Der Schweizer Schriftsteller Friedrich Glauser (1896 - 1938) schuf mit der Figur seines “Wachtmeister Studer” eine der ersten Detektivgestalten des deutschprachigen Raumes.
Studer, Protagonist von insgesamt fünf Romanen und einiger Kurzgeschichten trat zum ersten Mal 1936 in dem gleichnamigen Roman auf. “Intuition und gesunder Menschenverstand helfen Studer, die meist tragischen Fälle zu lösen; einfache Menschen sind Opfer der Umstände geworden”, heißt es dazu in Reclams Kriminalromanführer (Stuttgart, 1978). “Die obere Gesellschaftschicht erscheint als verloren und wird bitter karrikiert.”
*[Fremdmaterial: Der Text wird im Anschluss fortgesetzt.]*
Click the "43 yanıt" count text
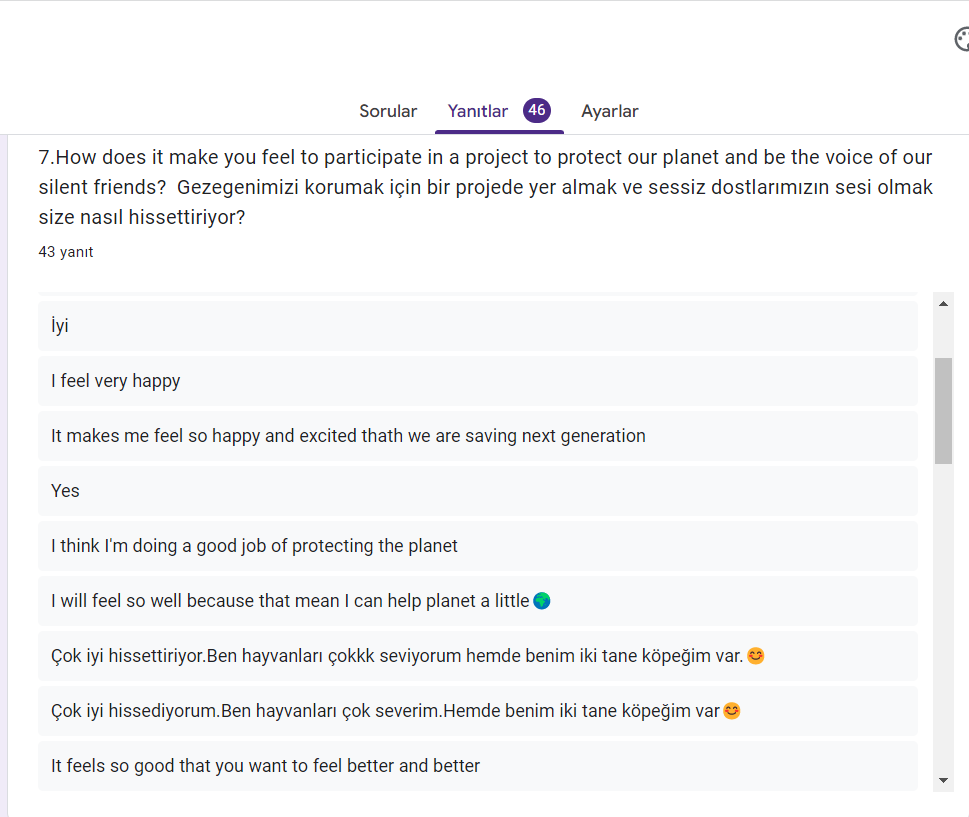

Der “Schutzpatron” des SYNDIKAT
Seit über 20 Jahren verleihen die AutorInnen des SYNDIKAT - vertreten durch eine Autoren-Jury - in Erinnerung an ihren “Schutzpatron” jedes Jahr im Rahmen der CRIMINALE den Friedrich-Glauser-Preis, den Autorenpreis deutschsprachige Kriminalliteratur, dotiert mit 5.000 € in kleinen, nicht fortlaufend nummerierten Scheinen, für den besten deutschsprachigen Kriminalroman des vergangenen Jahres, sowie einen “Ehrenglauser” für das Gesamtschaffen einer Person, die sich in besonderem Maße um den deutschen Kriminalroman verdient gemacht hat. Der ‘Ehrenglauser’ ist nicht dotiert und wird in Form einer Bronzefigur verliehen.
Seit 2002 wird der Friedrich-Glauser-Preis auch in den Sparten ‘Debutroman’ (dotiert mit 1.500 €) und ‘Kurzkrimi’ (dotiert mit 1.000 €) verliehen.
Der Hansjörg-Martin-Preis, der Kinder- und Jugendkrimipreis wird seit dem Jahr 2000 verliehen und ist mit 2500 € dotiert.
… und das Besondere:
Die Preisgelder wird von den Autorinnen und Autoren des SYNDIKAT selbst aufgebracht.
Jedes Jahr an einem anderen Tatort -
Preisverleihung 2010 in der Nordeifel
Jedes Jahr feiert das SYNDIKAT auf der alljährlichen CRIMINALE die Besten der Besten im Genre Kriminalliteratur. Beim “Tango Criminale”, der großen Preisverleihungsgala werden die PreisträgerInnen des Jahres bekannt gegeben und geehrt - im kommenden Jahr in der Nordeifel.